__Problem__: Output the line containing "The image size is (435, 565).", then every remaining line of the entries below, exactly as written and with no other text.
*** Opening Recorded information ***
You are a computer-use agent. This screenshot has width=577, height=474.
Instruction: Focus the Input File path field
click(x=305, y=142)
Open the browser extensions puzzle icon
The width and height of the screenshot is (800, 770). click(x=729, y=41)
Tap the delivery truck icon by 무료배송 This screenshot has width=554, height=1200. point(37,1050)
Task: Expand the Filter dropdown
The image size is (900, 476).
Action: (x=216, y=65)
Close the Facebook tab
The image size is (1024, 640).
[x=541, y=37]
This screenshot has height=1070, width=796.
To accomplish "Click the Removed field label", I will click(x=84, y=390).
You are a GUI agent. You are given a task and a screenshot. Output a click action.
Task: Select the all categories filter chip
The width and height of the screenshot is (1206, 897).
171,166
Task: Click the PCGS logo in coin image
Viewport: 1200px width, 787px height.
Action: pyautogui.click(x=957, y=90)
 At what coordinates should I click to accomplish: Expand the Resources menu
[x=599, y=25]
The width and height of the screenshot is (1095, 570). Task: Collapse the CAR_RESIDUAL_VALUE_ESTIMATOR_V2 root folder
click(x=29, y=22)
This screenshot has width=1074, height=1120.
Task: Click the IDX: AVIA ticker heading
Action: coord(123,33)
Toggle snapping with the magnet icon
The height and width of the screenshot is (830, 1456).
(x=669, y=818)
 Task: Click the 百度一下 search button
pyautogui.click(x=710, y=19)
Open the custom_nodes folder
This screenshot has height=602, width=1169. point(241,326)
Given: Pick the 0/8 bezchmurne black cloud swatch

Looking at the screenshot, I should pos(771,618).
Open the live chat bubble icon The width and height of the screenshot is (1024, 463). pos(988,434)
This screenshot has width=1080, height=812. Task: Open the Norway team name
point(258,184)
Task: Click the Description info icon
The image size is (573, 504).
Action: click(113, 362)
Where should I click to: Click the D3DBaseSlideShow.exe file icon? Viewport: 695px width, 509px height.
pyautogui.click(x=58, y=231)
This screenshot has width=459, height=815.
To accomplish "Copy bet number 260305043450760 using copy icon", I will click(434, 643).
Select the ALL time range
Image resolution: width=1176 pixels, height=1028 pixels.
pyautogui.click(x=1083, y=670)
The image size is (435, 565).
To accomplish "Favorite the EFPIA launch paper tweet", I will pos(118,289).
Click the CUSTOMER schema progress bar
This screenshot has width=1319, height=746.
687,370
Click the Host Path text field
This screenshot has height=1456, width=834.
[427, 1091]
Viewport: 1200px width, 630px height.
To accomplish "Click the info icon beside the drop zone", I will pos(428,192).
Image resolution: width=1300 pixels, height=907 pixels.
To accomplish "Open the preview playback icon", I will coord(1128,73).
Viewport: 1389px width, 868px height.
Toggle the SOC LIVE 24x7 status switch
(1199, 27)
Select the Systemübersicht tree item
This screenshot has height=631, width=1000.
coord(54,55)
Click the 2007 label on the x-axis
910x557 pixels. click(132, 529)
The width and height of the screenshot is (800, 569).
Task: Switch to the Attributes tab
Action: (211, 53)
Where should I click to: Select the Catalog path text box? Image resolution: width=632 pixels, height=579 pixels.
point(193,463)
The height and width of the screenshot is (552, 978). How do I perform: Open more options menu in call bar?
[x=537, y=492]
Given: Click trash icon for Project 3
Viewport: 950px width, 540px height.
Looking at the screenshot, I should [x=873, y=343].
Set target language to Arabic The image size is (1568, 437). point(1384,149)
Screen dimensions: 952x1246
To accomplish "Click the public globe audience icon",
*** Closing Recorded information ***
__Task response__:
The image size is (435, 565).
To accomplish "Favorite the EFPIA launch paper tweet", I will pos(118,289).
Click the CUSTOMER schema progress bar
This screenshot has width=1319, height=746.
687,370
Click the Host Path text field
This screenshot has height=1456, width=834.
[427, 1091]
Viewport: 1200px width, 630px height.
To accomplish "Click the info icon beside the drop zone", I will pos(428,192).
Image resolution: width=1300 pixels, height=907 pixels.
To accomplish "Open the preview playback icon", I will coord(1128,73).
Viewport: 1389px width, 868px height.
Toggle the SOC LIVE 24x7 status switch
(1199, 27)
Select the Systemübersicht tree item
This screenshot has height=631, width=1000.
coord(54,55)
Click the 2007 label on the x-axis
910x557 pixels. click(132, 529)
The width and height of the screenshot is (800, 569).
Task: Switch to the Attributes tab
Action: (211, 53)
Where should I click to: Select the Catalog path text box? Image resolution: width=632 pixels, height=579 pixels.
point(193,463)
The height and width of the screenshot is (552, 978). How do I perform: Open more options menu in call bar?
[x=537, y=492]
Given: Click trash icon for Project 3
Viewport: 950px width, 540px height.
Looking at the screenshot, I should [x=873, y=343].
Set target language to Arabic The image size is (1568, 437). point(1384,149)
Screen dimensions: 952x1246
To accomplish "Click the public globe audience icon",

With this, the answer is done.